А Эльвире я потом позвонил, извинился, сказал, что подвернул ногу и пока добрался домой уже поздно было и неудобно звонить… Поехал к ней через несколько дней. Она жила в однокомнатной аккуратной квартире: приличная мебель, стены – плотно-плотно в картинах и рисунках, книги, альбомы, в основном иностранные. Такие альбомы были в Москве социально значимы. Пока она готовила чай, я, сев на диван, впился в один из них, какого-то сюрреалиста (в живописи я был неразвит, но старательно «приобщался»). Живопись было не разглядеть: в комнате царил интимный полусумрак – горела только лампа на письменом столе, прикрытая абажуром —, но разрушать эту интимность вовсе не входило в мои намерения. «Что же вы в темноте!» – сказала она, подкатив к дивану столик на колесиках. Я сразу бросил альбом, а то еще, не дай Бог, свет включит, и взялся за чай. Столик на колесиках мне понравился: культурно. Она села рядом, и я, не откладывая дел в долгий ящик (отложив только чай), набросился на нее, как Шерхан на буйвола Раму: слишком долго воображал себе эти пышные телеса (да-да, рубенсовские!). В полных женщинах есть своя прелесть, в этом тайном желании утонуть, пропасть в волнах плоти…

Конечно, это был нерасчетливый, а значит и неправильный ход (не надо думать, что мы действовали тогда как-то особенно ловко, или продуманно, нет, скорее наоборот, и неудач было множество, метод был статистический, рыболовецкий: знай себе закидывай сети, кто попался, тот и молодец, а прорехи чинить – дело плебейское, чего мелочиться, вона рыбы-то в море сколько!).

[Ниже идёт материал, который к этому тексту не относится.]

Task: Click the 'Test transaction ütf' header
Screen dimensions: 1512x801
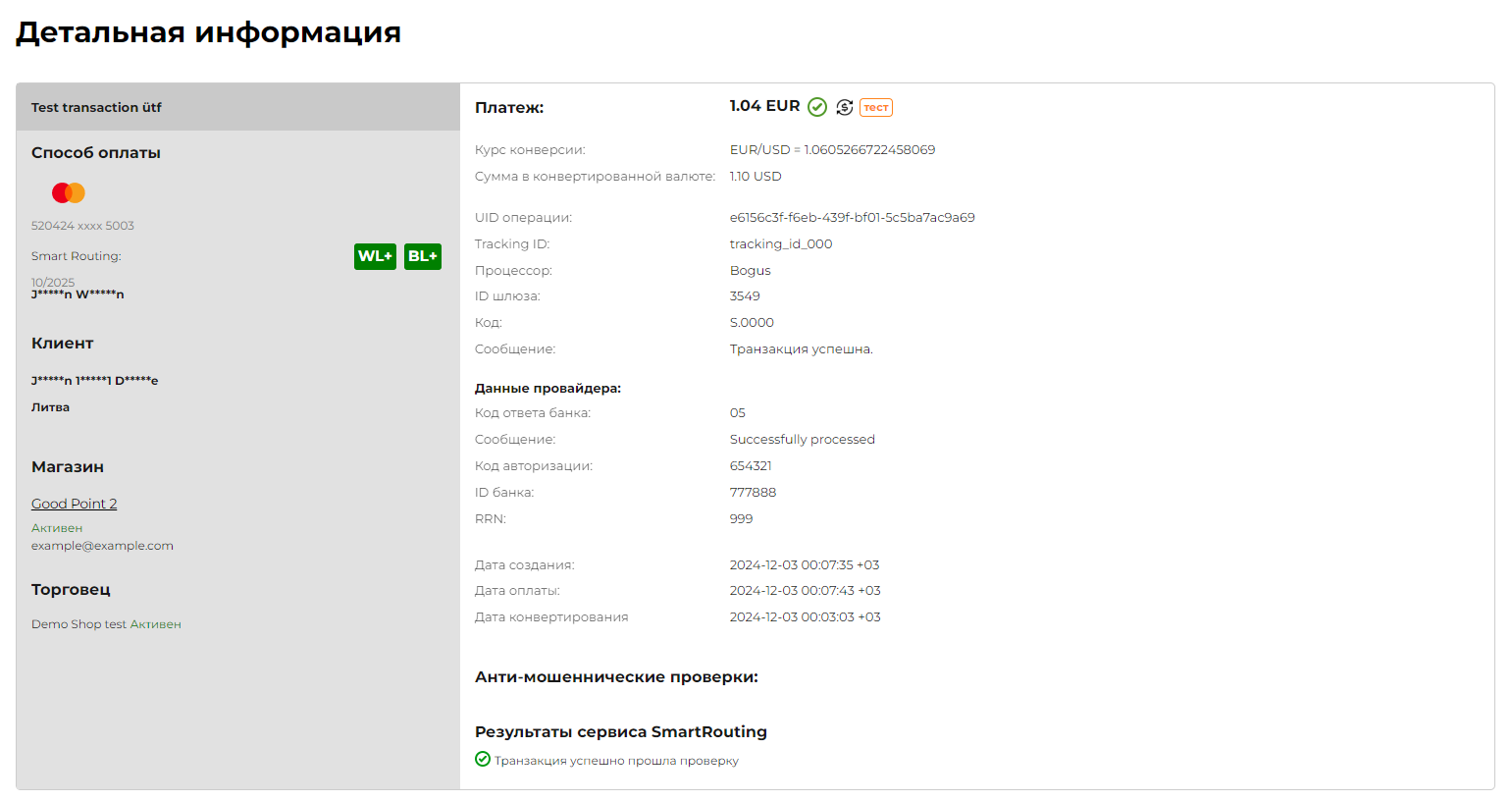Action: (96, 108)
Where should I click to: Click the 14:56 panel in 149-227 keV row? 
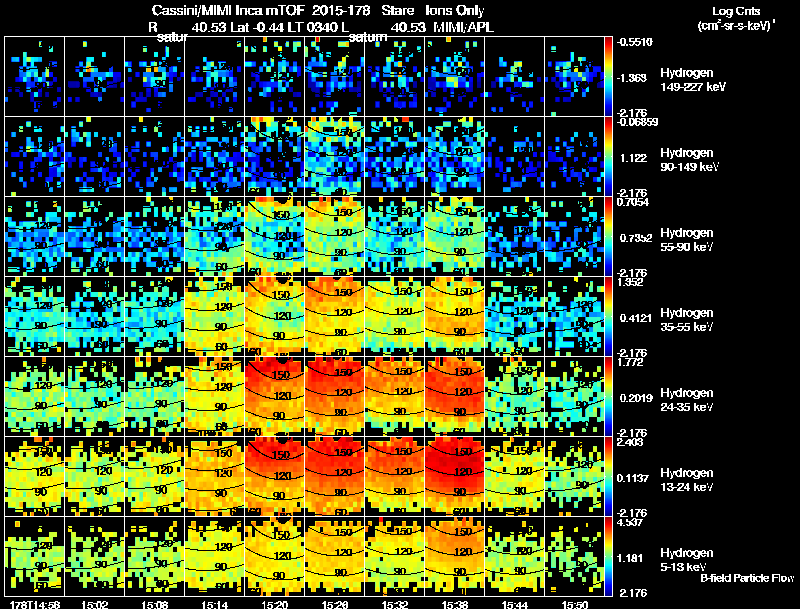35,77
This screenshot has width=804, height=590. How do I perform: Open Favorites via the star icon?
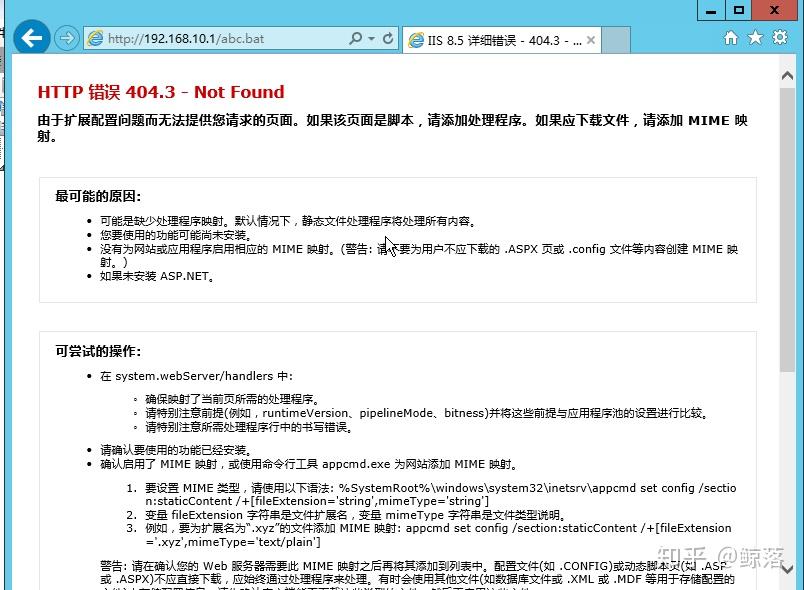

Эльвира не то чтобы возмутилась, но отнеслась к моему наскоку со снисходительным пренебрежением, мол, понимаю, дело молодое, но я все-таки кандидат эстетических наук… Она мягко, но твердо стряхнула меня с себя, тем более что чисто технически трудно было обхватить ее и тиснуть как следует, выдохнула: «Однако», и перевела беседу на искусствоведческие рельсы. Показала большой иностранный альбом Ф., о котором пишет работу, сказала, что это великий художник, к сожалению, малодоступный для зрителя, назвала его Мандельштамом в живописи, что судьба его, после того как вернулся в СССР, была трагичной, а я с удивлением обнаружил в альбоме «Турчанку» и «Автопортрет в тюбетейке», висевший у «старушки» на противоположной стене. Сказала, что на днях увидит Т. и покажет ему мои стихи, вновь повторила, что они достойны публикации, поучала, что очень важно публиковаться, мол, дорога ложка к обеду, а я, изобразив революционера, прочитал ей лекцию на тему «служить бы рад, прислуживаться тошно», она возражала: мол, искусство служит народу, а не власти, поэтому, чтоб до народа «дойти», надо уметь власть «обходить», а я ей: устанешь обходить, ну и т. д. Завершив чаепитие и воспользовавшись паузой в дискуссии, я вновь двинулся на штурм рыхлых высот, почти безнадежный, из принципа, на этот раз схватка была долгой и мучительной для обеих сторон, уже и кофточка у нее была расстегнута и одна грудь выпростана из своей лунки в обширном твердом бюстгальтере (вторая так и застряла), и юбка задрана выше пояса, и ноги намяты до синяков, и даже трусы покосились, но она не сдавалась, глухо и упорно боролась, пыхтела: «Ты сумасшедший, перестань, перестань, ко мне должны прийти, не сейчас, не здесь…» Последние «аргументы» меня особенно возмутили: если «не здесь» и «не сейчас», то когда? В конце концов, органон не выдержал, тем более, что я все время терся об нее, пытаясь таким образом расшевелить залежалую чувственность, и выплеснул драгоценный жизненный эликсир в холодные просторы Вселенной. И перед всеми пролил семя, так кажется, писал классик. В пролитии эликсира, конечно, не было ничего экстраординарного, сколько уж было пролито понапрасну, буквально походя, но меня удивила ее, после всего, невозмутимость, деловитость и даже какая-то материнская заботливость: принесла полотенце, спросила, не хочу ли принять ванну. Я же был охвачен таким раздражением и омерзением к самому себе, что, кое-как приведя себя в порядок, удрал.